Work has many benefits for those recovering from mental illness, but rushing them into it risks driving them to suicide, writes DAVID BELL
IAIN DUNCAN SMITH’S new proposal to restrict access to employment and support allowance (ESA) for people with some mental health conditions, (M Star August 25) will strike real fear into many people living with serious long-term mental illnesses like schizophrenia and bipolar disorder. This is not because they are unwilling to work but because they understand better than Duncan Smith does how difficult it is in British society today for people with mental health conditions to access suitable employment.
But he is correct in one respect: the studies show that most people who have recovered after an episode of serious mental illness will fare better when they are in work. After all, work provides us with a sense of purpose and a social network and improves self-esteem and personal narrative. The value of work as useful occupation should not be underestimated. However in Britain we have an extremely poor track record when it comes to providing meaningful job opportunities for people who have experienced serious mental ill health.
There are currently around 280,000 people being treated for schizophrenia by the NHS. Of those, we know from experience that a substantial proportion — probably around 60 per cent — will in time recover a high level of functioning and be able to work at some level. Yet today only around 13 per cent of people with a diagnosis of schizophrenia in Britain are in any kind of work. The reasons for this are unclear. Some would blame stigma among employers, some would blame lack of support from the government. However the real reasons are probably more complex and stem from stigma not only among employers but also those working with the mentally ill and the general public, who see permanent unemployment as being the natural state for someone with schizophrenia.
Whatever the reasons, it is nothing short of a national disgrace that such a large group of able people who are willing to work and who have so much to contribute to their society have been allowed to fall by the wayside.

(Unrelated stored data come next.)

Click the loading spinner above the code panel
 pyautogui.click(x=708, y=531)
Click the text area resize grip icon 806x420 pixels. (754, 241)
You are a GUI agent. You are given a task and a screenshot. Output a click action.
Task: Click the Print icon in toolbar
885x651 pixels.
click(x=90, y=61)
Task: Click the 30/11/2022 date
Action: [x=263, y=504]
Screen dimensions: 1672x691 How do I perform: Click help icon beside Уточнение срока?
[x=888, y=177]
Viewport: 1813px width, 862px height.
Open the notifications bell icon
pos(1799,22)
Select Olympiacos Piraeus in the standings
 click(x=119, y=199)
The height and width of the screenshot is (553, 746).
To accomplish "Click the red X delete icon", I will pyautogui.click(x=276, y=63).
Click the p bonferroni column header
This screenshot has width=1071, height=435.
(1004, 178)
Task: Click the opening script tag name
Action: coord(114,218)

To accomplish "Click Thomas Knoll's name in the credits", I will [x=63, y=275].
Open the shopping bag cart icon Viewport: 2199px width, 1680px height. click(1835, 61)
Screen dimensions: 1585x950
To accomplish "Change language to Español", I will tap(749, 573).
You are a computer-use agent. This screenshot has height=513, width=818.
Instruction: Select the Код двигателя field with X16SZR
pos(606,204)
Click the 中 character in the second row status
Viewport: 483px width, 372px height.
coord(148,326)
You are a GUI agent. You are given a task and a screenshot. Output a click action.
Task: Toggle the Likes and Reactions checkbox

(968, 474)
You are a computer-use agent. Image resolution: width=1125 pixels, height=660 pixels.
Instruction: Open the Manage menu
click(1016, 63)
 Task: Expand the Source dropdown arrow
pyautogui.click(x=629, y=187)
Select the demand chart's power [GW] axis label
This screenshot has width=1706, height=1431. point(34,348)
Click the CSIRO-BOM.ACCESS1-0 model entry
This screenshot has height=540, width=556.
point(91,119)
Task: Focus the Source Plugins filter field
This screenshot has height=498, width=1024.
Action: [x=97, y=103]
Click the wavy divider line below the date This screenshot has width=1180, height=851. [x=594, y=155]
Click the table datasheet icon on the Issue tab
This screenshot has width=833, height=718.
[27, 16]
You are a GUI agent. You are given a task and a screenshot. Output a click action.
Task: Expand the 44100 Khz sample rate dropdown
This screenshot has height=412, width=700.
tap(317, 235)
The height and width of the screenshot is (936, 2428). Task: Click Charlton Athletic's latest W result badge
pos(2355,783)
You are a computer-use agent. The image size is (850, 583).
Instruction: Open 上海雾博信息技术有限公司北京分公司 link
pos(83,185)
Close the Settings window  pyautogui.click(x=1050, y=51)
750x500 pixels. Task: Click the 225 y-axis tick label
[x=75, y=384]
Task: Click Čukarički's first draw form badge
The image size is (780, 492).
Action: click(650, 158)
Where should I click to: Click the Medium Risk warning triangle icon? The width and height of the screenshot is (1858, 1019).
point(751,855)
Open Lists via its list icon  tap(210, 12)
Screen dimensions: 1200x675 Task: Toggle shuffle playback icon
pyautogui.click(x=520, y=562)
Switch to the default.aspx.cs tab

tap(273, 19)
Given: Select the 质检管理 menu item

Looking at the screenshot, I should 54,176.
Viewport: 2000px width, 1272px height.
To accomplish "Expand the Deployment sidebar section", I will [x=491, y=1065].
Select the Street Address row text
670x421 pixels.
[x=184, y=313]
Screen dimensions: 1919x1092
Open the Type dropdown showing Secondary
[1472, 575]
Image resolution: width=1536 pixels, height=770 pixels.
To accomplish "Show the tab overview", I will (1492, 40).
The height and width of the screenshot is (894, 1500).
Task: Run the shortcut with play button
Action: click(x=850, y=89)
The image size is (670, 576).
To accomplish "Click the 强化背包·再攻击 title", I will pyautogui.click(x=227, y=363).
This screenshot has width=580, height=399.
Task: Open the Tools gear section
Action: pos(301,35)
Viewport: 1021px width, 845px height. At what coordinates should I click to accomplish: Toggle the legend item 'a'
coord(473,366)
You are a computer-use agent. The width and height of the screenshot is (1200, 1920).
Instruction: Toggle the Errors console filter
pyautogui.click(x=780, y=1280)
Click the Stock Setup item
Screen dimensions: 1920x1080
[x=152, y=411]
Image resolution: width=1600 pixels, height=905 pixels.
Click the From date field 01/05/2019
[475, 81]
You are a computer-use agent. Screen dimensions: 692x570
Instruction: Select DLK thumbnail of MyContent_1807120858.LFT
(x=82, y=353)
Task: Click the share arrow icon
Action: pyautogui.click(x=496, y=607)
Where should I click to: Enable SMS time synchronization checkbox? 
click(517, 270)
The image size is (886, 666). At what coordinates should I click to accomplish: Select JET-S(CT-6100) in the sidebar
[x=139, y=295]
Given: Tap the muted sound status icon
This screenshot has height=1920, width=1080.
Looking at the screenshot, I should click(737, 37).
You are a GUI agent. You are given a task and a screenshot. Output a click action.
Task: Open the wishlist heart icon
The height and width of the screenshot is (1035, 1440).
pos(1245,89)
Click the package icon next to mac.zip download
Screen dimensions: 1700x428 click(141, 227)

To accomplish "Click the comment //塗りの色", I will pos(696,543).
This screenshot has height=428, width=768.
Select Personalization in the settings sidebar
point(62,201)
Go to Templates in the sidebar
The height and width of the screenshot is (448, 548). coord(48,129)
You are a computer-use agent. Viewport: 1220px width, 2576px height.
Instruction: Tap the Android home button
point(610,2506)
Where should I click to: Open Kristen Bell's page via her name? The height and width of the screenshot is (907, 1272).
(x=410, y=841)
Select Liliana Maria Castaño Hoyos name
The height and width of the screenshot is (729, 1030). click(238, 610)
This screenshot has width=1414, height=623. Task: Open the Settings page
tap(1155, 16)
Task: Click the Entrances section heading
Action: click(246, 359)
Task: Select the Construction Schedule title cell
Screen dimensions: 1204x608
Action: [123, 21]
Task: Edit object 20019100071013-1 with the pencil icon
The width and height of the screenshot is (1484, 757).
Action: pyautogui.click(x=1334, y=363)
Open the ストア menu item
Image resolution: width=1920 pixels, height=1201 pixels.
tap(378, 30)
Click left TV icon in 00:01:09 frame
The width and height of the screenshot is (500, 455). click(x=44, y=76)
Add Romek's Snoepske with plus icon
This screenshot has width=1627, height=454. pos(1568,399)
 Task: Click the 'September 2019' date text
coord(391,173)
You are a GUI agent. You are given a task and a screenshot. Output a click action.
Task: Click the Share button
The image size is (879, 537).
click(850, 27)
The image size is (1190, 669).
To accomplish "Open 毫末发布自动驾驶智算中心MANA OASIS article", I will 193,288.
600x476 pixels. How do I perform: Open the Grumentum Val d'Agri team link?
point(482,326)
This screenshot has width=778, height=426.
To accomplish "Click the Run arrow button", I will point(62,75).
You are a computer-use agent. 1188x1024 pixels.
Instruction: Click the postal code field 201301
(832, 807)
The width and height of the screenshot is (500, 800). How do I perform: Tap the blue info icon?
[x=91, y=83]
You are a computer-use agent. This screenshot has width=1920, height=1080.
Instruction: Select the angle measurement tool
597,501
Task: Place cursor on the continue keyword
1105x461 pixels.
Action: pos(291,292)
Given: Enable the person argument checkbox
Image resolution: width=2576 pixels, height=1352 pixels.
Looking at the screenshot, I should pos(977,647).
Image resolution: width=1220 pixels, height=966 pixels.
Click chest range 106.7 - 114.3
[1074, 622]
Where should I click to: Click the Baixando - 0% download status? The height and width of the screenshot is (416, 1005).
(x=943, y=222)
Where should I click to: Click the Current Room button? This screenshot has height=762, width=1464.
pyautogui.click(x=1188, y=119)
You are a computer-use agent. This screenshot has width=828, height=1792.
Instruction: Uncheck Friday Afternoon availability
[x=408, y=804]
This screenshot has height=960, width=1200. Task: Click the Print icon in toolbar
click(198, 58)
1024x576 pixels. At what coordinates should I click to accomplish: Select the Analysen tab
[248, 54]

But while acknowledging that work is beneficial for people who have recovered from mental illness, it is also important that this quality is not used simply to justify cuts in sickness benefits which are intended to save money, not improve people’s lives.
And certainly there seems to be little comprehension in government at the moment (and indeed little will to comprehend) the real difficulties that people with serious mental illness face when trying to get into the workplace.
For someone with a diagnosis of a serious mental illness like schizophrenia, perhaps experiencing some residual symptoms and who has a long break on their CV to explain to a prospective employer, getting into work is not merely a challenge — it is one of the most difficult tasks that they will ever face in their life. It may take several years of hard jobsearching and exhaustive work developing job searching skills before the offer of a job that truly fits their situation finally comes through.
First there is the problem of the gaping hole in their CV: maybe 10 or more years without having worked, maybe never having worked at all before. Writing a CV that can put a positive spin on that isn’t impossible, but it takes special skills that few people with serious mental illness have at first.
Next there is the lack of experience in the workplace. The way to get over that is by using opportunities in volunteering and work experience placements which give people a valuable insight into the skills needed to hold down a job. But those kinds of techniques need time and allowing people the time they need to build their work skills gradually does not seem to be on the current government’s agenda.
Being in the right job is also key. It is vital that the person and the job are well-suited so that they can do well in the job and are not constantly struggling to keep up — a situation that would quickly erode their self-esteem and stress them to the point where they may risk a relapse of their symptoms. Part-time work or flexible working hours may be all that the person is able to do and we should not try to force them to do more. Forcing people to take the first job that comes along regardless of its suitability to their current level of mental wellbeing will present a strong risk of relapse.
And it is important here that we are clear what we mean when we talk about relapse. One in 10 people with a diagnosis of schizophrenia will die by their own hand within 10 years of their diagnosis. Suicide is a threat to people living with this condition and forcing people into unsuitable work that provokes a relapse of their symptoms will undoubtedly increase their risk of suicide. Duncan Smith may well save money by this measure but he will risk lives. At what cost do we try to reduce the benefits bill?
If ESA is withdrawn there will also be those who will not be able to cope with work, but will nevertheless end up losing their benefits. These people will swell the numbers of those with serious mental illness who are already living rough on the streets or in our homeless hostels.
The government must appreciate that, although work is generally beneficial for people recovering from serious mental ill-health, there is no magic bullet here and that simply forcing people into work in order to get them off ESA without the intensive support needed to make their transition to work a success will be a disaster. It will cause immense hardship to many people with mental illness and will even risk lives.
David Bell is director of Living with Schizophrenia, a British project that provides information and advice on schizophrenia. www.livingwithschizophreniauk.org.